Bishop’s girls channel ‘Grandmaster’
By ANGELA PIDDUCK Monday, February 4 2013
“Refreshingly different” was the calypso medley of the late Lord Kitchener’s (Aldwyn Roberts) road marches sang by the Bishop Anstey High School Choir, under the direction of choir mistress Lorraine Granderson, at the recent Awards Ceremony in Queen’s Hall.
With her usual foresight, Granderson, who has led this 70-year-old choir to exciting new heights with a repertoire which includes classical, contemporary and gospel music as well as African, West Indian folk and calypso, at the local biennial Music Festival and overseas performances, saw the relevance here as it related to the current Carnival season.
And what a wonderful performance, whether Kitch’s music was your favourite or not, the mix of “The Road,” “Miss Tourist,” “Flag Woman” and “Mas in May” was scintillating. As the youngsters, in their school uniforms, swayed gently and sang melodically, the audience felt a need to get up and chip along the aisles of the Hall.
The quiet and most lovable music mistress thought of the Kitchener medley when she was looking for something that would have been relevant to an earlier performance at the 50th anniversary of Independence, at the Diplomatic Center, because: “I wanted something that would reflect our culture and again you always have to think of songs suitable for children; and saw Kitchener with some of his road marches as an education for the children through this wonderful music they were not exposed to, and to learn songs they would not normally hear. With all this Facebook they are not meeting them anywhere. It was so interesting when I decided to do this, I directed them to YouT ube and let them listen to all of these songs which capture moments in our history. They were fascinated and thoroughly enjoyed the music.

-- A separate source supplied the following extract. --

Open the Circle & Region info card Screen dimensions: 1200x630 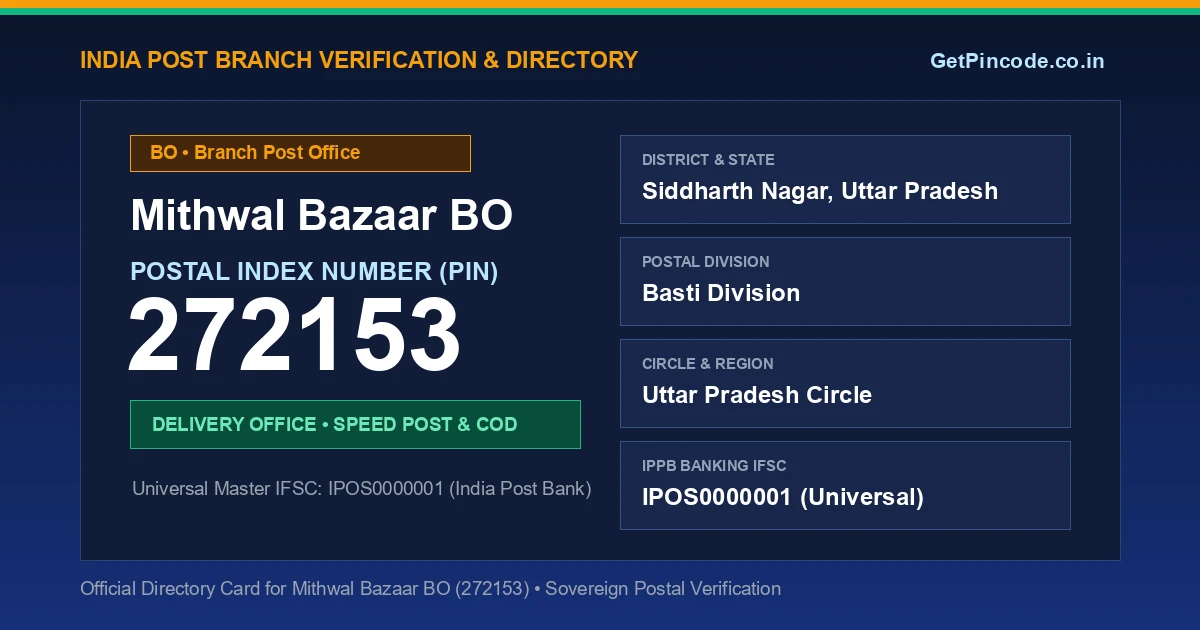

She continued, “They got involved in the choreography and creating some of the harmonies, and making suggestions generally. It was really a fun experience. Actually for the past few years Valerie Taylor (a past principal) and I have been saying we should really do a vintage with the choir for Carnival but the timing with mock exams in April was off. Yet, when I saw how readily the girls took to learning this music, and there is such a wealth of music out there telling our stories, such as, Shadow’s “Bass Man,” and even further back to “Roaring Lion” and “Atilla the Hun,” also you could do a whole show with Spoiler’s music; I realised it is really a shame that as a national community we do not value and treasure this music that captures so much of our history, and is so much a part of who we are and our young people are just growing up not knowing any of these things.
“Normally the girls look forward to what I am going to teach them and they let me know in no uncertain terms if it is too boring through sharing, discuccsion and negotiation. I was starting to teach them “You’ll never walk alone” it was so relevant to the Awards Ceremony but the response was: Miss that sounds like a funeral -and they came up with the suggestion to redo the Medley. Then I came into the music room and they were teaching it to some other children – I had forgotten completely. But I listen to them because they are the ones who have to perform the music.”
Granderson actually lived through the experience of “Mas In May”. “It brought back a lot of memories for me so I could pass on the story. That was the year I played in Hot Pants Extravaganza in Starlift, and the rain really came. The mas had been postponed to May because of a polio scare.
The calypso teaches stories, through song, of events that really happened. There is so much material that we can teach our young people through the cultures that they need to know. Where they fit in and what life was like. They will listen because the music belongs to us. At first they were not too sure but the music came alive for them and they started getting into the stories and really enjoying it. We have to take that sense of drama and tell the story.”
Said Granderson, “Every Carnival Friday we have a Vintage competition, they must sing something from 1980 back. They have to do their research and come up with it. An original composition and Midnight Robber speech by each house. We are still struggling to get an old mas competition alive but the girls do not think old mas except for J’ouvert.”
As plans progress for the choir’s upcoming South African tour, later this year, the repertoire will include calypso, East Indian music, some classical, and folk, accompanied by the steel ensemble, which will also play on its own.